### WHAT NEEDS TO BE DONE
Output the entire listing below exactly as it stands.

### GIVEN DATA

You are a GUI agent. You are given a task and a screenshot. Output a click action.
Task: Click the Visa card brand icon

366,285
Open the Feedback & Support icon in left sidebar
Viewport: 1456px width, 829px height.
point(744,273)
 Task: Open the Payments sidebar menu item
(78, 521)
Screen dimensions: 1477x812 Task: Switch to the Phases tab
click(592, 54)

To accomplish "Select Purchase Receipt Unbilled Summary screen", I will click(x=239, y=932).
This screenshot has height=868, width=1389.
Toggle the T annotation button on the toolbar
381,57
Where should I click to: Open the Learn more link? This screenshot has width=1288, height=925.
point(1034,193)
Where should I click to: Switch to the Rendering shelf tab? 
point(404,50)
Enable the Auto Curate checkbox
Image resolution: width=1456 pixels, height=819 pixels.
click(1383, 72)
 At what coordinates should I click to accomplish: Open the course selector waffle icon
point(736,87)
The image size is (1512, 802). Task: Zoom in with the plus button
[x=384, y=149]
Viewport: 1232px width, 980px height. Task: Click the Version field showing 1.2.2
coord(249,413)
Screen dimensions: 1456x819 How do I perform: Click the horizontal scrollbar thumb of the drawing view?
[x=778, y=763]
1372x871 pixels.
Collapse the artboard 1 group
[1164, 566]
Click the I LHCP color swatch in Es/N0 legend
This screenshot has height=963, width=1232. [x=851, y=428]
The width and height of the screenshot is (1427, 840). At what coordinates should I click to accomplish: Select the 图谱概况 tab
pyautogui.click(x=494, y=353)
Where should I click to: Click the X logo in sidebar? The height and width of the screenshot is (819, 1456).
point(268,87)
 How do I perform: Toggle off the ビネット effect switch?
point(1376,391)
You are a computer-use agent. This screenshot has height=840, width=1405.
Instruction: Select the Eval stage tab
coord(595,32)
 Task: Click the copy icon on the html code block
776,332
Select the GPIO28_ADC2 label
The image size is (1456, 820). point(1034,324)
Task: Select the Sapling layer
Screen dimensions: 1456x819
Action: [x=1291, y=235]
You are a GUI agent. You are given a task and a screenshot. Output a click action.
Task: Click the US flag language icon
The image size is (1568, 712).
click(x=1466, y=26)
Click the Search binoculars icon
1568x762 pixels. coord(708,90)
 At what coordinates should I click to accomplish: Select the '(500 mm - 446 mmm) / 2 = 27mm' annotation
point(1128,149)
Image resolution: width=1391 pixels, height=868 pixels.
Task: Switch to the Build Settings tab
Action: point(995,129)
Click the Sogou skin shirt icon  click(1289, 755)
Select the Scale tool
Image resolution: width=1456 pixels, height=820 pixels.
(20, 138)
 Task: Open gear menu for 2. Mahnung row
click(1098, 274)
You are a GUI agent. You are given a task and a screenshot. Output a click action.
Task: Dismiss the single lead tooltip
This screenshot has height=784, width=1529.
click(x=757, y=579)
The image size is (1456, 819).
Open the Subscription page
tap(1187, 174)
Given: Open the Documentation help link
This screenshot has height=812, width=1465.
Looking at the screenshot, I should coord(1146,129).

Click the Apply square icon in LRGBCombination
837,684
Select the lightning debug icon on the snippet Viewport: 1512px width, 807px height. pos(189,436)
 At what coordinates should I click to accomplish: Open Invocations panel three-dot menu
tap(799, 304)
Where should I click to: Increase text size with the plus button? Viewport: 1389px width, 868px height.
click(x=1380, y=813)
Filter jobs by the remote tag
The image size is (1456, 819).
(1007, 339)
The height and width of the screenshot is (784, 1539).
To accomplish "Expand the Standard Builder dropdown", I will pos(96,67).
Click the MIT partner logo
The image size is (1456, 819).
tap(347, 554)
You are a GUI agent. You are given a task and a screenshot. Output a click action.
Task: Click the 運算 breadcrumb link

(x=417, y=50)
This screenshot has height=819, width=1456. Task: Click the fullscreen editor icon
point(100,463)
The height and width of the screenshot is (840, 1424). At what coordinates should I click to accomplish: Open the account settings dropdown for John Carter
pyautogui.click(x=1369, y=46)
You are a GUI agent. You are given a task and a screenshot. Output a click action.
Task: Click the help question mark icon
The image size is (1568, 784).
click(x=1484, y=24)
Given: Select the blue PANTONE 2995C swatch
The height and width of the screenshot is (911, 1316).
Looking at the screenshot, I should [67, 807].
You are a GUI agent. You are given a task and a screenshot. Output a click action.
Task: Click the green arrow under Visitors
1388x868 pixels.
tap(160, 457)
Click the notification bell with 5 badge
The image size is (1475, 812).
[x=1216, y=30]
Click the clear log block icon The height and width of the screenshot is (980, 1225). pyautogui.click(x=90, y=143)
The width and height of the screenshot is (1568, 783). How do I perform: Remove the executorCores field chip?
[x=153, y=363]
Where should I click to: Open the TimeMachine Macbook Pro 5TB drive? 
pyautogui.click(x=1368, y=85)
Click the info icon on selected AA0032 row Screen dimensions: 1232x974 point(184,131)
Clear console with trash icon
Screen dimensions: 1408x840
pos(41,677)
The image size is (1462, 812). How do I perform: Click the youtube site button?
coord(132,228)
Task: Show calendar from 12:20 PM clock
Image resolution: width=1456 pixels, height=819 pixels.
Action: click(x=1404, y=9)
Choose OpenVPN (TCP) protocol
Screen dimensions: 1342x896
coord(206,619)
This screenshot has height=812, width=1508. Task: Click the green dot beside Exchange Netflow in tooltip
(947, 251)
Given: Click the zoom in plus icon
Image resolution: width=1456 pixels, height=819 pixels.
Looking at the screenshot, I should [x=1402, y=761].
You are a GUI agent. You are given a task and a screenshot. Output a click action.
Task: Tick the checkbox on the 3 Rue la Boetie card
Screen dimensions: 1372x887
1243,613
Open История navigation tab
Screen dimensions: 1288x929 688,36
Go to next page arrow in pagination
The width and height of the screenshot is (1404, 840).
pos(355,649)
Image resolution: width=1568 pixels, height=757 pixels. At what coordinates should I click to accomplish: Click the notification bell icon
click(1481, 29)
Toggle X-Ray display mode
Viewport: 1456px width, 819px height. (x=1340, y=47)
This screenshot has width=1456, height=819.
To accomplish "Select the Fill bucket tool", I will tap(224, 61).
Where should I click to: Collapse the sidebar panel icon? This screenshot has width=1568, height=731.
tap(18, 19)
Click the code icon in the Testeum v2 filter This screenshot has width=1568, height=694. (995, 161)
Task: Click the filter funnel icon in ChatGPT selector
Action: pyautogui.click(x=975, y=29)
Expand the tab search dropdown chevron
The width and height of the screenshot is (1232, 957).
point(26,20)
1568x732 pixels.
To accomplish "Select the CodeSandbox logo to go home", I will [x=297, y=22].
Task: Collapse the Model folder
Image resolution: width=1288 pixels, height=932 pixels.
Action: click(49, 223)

### EXERCISE ANSWER
You are a GUI agent. You are given a task and a screenshot. Output a click action.
Task: Click the Visa card brand icon

366,285
Open the Feedback & Support icon in left sidebar
Viewport: 1456px width, 829px height.
point(744,273)
 Task: Open the Payments sidebar menu item
(78, 521)
Screen dimensions: 1477x812 Task: Switch to the Phases tab
click(592, 54)

To accomplish "Select Purchase Receipt Unbilled Summary screen", I will click(x=239, y=932).
This screenshot has height=868, width=1389.
Toggle the T annotation button on the toolbar
381,57
Where should I click to: Open the Learn more link? This screenshot has width=1288, height=925.
point(1034,193)
Where should I click to: Switch to the Rendering shelf tab? 
point(404,50)
Enable the Auto Curate checkbox
Image resolution: width=1456 pixels, height=819 pixels.
click(1383, 72)
 At what coordinates should I click to accomplish: Open the course selector waffle icon
point(736,87)
The image size is (1512, 802). Task: Zoom in with the plus button
[x=384, y=149]
Viewport: 1232px width, 980px height. Task: Click the Version field showing 1.2.2
coord(249,413)
Screen dimensions: 1456x819 How do I perform: Click the horizontal scrollbar thumb of the drawing view?
[x=778, y=763]
1372x871 pixels.
Collapse the artboard 1 group
[1164, 566]
Click the I LHCP color swatch in Es/N0 legend
This screenshot has height=963, width=1232. [x=851, y=428]
The width and height of the screenshot is (1427, 840). At what coordinates should I click to accomplish: Select the 图谱概况 tab
pyautogui.click(x=494, y=353)
Where should I click to: Click the X logo in sidebar? The height and width of the screenshot is (819, 1456).
point(268,87)
 How do I perform: Toggle off the ビネット effect switch?
point(1376,391)
You are a computer-use agent. This screenshot has height=840, width=1405.
Instruction: Select the Eval stage tab
coord(595,32)
 Task: Click the copy icon on the html code block
776,332
Select the GPIO28_ADC2 label
The image size is (1456, 820). point(1034,324)
Task: Select the Sapling layer
Screen dimensions: 1456x819
Action: [x=1291, y=235]
You are a GUI agent. You are given a task and a screenshot. Output a click action.
Task: Click the US flag language icon
The image size is (1568, 712).
click(x=1466, y=26)
Click the Search binoculars icon
1568x762 pixels. coord(708,90)
 At what coordinates should I click to accomplish: Select the '(500 mm - 446 mmm) / 2 = 27mm' annotation
point(1128,149)
Image resolution: width=1391 pixels, height=868 pixels.
Task: Switch to the Build Settings tab
Action: point(995,129)
Click the Sogou skin shirt icon  click(1289, 755)
Select the Scale tool
Image resolution: width=1456 pixels, height=820 pixels.
(20, 138)
 Task: Open gear menu for 2. Mahnung row
click(1098, 274)
You are a GUI agent. You are given a task and a screenshot. Output a click action.
Task: Dismiss the single lead tooltip
This screenshot has height=784, width=1529.
click(x=757, y=579)
The image size is (1456, 819).
Open the Subscription page
tap(1187, 174)
Given: Open the Documentation help link
This screenshot has height=812, width=1465.
Looking at the screenshot, I should coord(1146,129).

Click the Apply square icon in LRGBCombination
837,684
Select the lightning debug icon on the snippet Viewport: 1512px width, 807px height. pos(189,436)
 At what coordinates should I click to accomplish: Open Invocations panel three-dot menu
tap(799, 304)
Where should I click to: Increase text size with the plus button? Viewport: 1389px width, 868px height.
click(x=1380, y=813)
Filter jobs by the remote tag
The image size is (1456, 819).
(1007, 339)
The height and width of the screenshot is (784, 1539).
To accomplish "Expand the Standard Builder dropdown", I will pos(96,67).
Click the MIT partner logo
The image size is (1456, 819).
tap(347, 554)
You are a GUI agent. You are given a task and a screenshot. Output a click action.
Task: Click the 運算 breadcrumb link

(x=417, y=50)
This screenshot has height=819, width=1456. Task: Click the fullscreen editor icon
point(100,463)
The height and width of the screenshot is (840, 1424). At what coordinates should I click to accomplish: Open the account settings dropdown for John Carter
pyautogui.click(x=1369, y=46)
You are a GUI agent. You are given a task and a screenshot. Output a click action.
Task: Click the help question mark icon
The image size is (1568, 784).
click(x=1484, y=24)
Given: Select the blue PANTONE 2995C swatch
The height and width of the screenshot is (911, 1316).
Looking at the screenshot, I should [67, 807].
You are a GUI agent. You are given a task and a screenshot. Output a click action.
Task: Click the green arrow under Visitors
1388x868 pixels.
tap(160, 457)
Click the notification bell with 5 badge
The image size is (1475, 812).
[x=1216, y=30]
Click the clear log block icon The height and width of the screenshot is (980, 1225). pyautogui.click(x=90, y=143)
The width and height of the screenshot is (1568, 783). How do I perform: Remove the executorCores field chip?
[x=153, y=363]
Where should I click to: Open the TimeMachine Macbook Pro 5TB drive? 
pyautogui.click(x=1368, y=85)
Click the info icon on selected AA0032 row Screen dimensions: 1232x974 point(184,131)
Clear console with trash icon
Screen dimensions: 1408x840
pos(41,677)
The image size is (1462, 812). How do I perform: Click the youtube site button?
coord(132,228)
Task: Show calendar from 12:20 PM clock
Image resolution: width=1456 pixels, height=819 pixels.
Action: click(x=1404, y=9)
Choose OpenVPN (TCP) protocol
Screen dimensions: 1342x896
coord(206,619)
This screenshot has height=812, width=1508. Task: Click the green dot beside Exchange Netflow in tooltip
(947, 251)
Given: Click the zoom in plus icon
Image resolution: width=1456 pixels, height=819 pixels.
Looking at the screenshot, I should [x=1402, y=761].
You are a GUI agent. You are given a task and a screenshot. Output a click action.
Task: Tick the checkbox on the 3 Rue la Boetie card
Screen dimensions: 1372x887
1243,613
Open История navigation tab
Screen dimensions: 1288x929 688,36
Go to next page arrow in pagination
The width and height of the screenshot is (1404, 840).
pos(355,649)
Image resolution: width=1568 pixels, height=757 pixels. At what coordinates should I click to accomplish: Click the notification bell icon
click(1481, 29)
Toggle X-Ray display mode
Viewport: 1456px width, 819px height. (x=1340, y=47)
This screenshot has width=1456, height=819.
To accomplish "Select the Fill bucket tool", I will tap(224, 61).
Where should I click to: Collapse the sidebar panel icon? This screenshot has width=1568, height=731.
tap(18, 19)
Click the code icon in the Testeum v2 filter This screenshot has width=1568, height=694. (995, 161)
Task: Click the filter funnel icon in ChatGPT selector
Action: pyautogui.click(x=975, y=29)
Expand the tab search dropdown chevron
The width and height of the screenshot is (1232, 957).
point(26,20)
1568x732 pixels.
To accomplish "Select the CodeSandbox logo to go home", I will [x=297, y=22].
Task: Collapse the Model folder
Image resolution: width=1288 pixels, height=932 pixels.
Action: click(49, 223)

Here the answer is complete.